100 Jahre Arbeiterkammer – ein Verdienst? in Karl/Mantl/Poier/Prisching/Ziegerhofer (Hrsg.), Steirisches Jahrbuch für Politik (Wien 2020) 55 ff
1975 besingt Wolfgang Ambros hundert Jahre Zentralfriedhof in Wien-Simmering. 1978 zelebriert die DDR den dreißig-jährigen Bestand des Freien Deutschen Gewerkschaftsbundes (FDGB), der in seiner Satzung die „führende Rolle der SED, als marxistisch-leninistische Vorhut der deutschen Arbeiterklasse“ [1] überschwänglich preist. 2013 feiert die globale Humanitas 150 Jahre Internationales Rotes Kreuz. Alle Jahre Kaisers Geburtstag; bis heute in Millstatt am See. Ein Jubiläum, ein rundes gar, sagt wenig über die Qualität des gefeierten Jubilars. Kann gut sein, kann weniger gut sein.
Im Februar 1920 wurden die gesetzlichen Grundlagen für die österreichischen Arbeiterkammern geschaffen. Die steirische Kammer hat dies mit einem Festakt gewürdigt, eine Ausstellung gestaltet und eine umfangreiche Festschrift[2] aufgelegt. Die anderen Bundesländer werden mit Feierlichkeiten und Aktivitäten folgen.

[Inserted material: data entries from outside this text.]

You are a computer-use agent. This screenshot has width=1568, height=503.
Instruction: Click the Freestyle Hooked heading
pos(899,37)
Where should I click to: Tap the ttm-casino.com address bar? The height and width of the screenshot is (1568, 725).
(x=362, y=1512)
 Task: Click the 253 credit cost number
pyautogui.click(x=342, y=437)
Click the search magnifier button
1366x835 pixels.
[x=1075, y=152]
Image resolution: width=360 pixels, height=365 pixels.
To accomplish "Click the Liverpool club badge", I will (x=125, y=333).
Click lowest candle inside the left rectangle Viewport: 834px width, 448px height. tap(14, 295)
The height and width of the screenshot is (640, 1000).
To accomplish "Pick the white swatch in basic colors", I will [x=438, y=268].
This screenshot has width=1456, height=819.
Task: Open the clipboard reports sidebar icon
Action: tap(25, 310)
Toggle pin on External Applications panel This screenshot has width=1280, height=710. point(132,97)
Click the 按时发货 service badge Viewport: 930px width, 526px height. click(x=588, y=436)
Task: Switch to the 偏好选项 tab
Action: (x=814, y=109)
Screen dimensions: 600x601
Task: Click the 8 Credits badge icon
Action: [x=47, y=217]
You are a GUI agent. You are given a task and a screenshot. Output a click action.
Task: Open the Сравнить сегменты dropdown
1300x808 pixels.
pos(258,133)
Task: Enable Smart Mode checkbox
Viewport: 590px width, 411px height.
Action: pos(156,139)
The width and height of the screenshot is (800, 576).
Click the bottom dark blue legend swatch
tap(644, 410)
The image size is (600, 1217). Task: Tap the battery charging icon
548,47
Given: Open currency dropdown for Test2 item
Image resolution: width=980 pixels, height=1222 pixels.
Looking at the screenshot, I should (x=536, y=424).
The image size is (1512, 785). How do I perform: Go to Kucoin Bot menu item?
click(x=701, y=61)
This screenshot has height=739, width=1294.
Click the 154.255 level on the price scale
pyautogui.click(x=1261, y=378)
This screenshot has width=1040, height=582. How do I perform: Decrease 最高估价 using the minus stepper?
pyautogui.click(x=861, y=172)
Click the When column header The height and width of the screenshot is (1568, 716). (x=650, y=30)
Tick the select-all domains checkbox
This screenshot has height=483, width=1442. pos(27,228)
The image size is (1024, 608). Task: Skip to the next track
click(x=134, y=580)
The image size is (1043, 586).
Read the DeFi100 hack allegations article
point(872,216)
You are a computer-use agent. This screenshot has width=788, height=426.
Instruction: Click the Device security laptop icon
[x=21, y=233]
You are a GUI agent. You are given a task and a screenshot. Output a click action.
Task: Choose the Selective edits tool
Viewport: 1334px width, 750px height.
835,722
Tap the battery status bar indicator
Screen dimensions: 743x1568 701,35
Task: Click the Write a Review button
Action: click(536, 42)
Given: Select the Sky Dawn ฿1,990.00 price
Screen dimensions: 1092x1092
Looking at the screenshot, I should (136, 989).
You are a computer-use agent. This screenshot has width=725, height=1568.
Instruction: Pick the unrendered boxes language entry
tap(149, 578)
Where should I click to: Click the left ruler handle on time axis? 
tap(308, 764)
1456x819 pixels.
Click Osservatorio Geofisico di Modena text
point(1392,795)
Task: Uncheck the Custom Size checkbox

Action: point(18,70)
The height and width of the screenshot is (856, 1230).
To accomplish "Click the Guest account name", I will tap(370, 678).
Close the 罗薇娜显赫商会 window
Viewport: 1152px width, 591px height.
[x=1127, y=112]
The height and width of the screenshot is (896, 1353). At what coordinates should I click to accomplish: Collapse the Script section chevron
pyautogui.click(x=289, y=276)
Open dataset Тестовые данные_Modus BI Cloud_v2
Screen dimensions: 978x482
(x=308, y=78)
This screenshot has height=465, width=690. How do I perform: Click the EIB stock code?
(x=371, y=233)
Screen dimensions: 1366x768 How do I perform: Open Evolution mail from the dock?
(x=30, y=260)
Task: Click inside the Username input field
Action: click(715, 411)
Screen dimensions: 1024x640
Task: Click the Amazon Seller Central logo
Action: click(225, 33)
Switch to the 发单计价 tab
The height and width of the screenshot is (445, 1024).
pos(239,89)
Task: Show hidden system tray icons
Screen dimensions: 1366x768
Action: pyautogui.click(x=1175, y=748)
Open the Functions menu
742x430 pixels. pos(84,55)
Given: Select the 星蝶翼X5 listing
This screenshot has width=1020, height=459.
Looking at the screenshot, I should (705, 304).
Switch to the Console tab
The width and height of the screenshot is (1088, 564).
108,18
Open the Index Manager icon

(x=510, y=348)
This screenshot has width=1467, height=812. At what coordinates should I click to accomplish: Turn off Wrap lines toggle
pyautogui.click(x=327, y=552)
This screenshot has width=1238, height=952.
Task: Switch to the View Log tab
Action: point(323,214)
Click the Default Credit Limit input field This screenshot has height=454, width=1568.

Hundert Jahre Arbeiterkammer. Ein stolzes Alter, gewiss. Aber auch ein Verdienst? Was hat die Institution zur gesellschaftlichen Entwicklung beigetragen? Geleistet für die Demokratisierung der Republik, die Festigung des Rechtsstaates, den sozialen Ausgleich?
Aufgaben und Leistungen
In Österreich sind die – in den Bundesländern autonom eingerichteten – Arbeiterkammern und die Bundesarbeitskammer „berufen, die sozialen, wirtschaftlichen, beruflichen und kulturellen Interessen der Arbeitnehmer und Arbeitnehmerinnen zu vertreten und zu fördern“.[3] Die übrigen europäischen Arbeiterkammern– Bremen und Saarland in Deutschland sowie Luxemburg – nennen noch weitere Förderziele: Die Arbeiterkammern von Saarland und Bremen heben ausdrücklich ökonomische Interessen hervor, Bremen zudem die Gleichberechtigung der Geschlechter.[4] Alle drei nicht österreichischen Kammern zählen auch die „Integration von Ausländern und Ausländerinnen“ zu ihren vornehmlichsten Aufgaben.[5]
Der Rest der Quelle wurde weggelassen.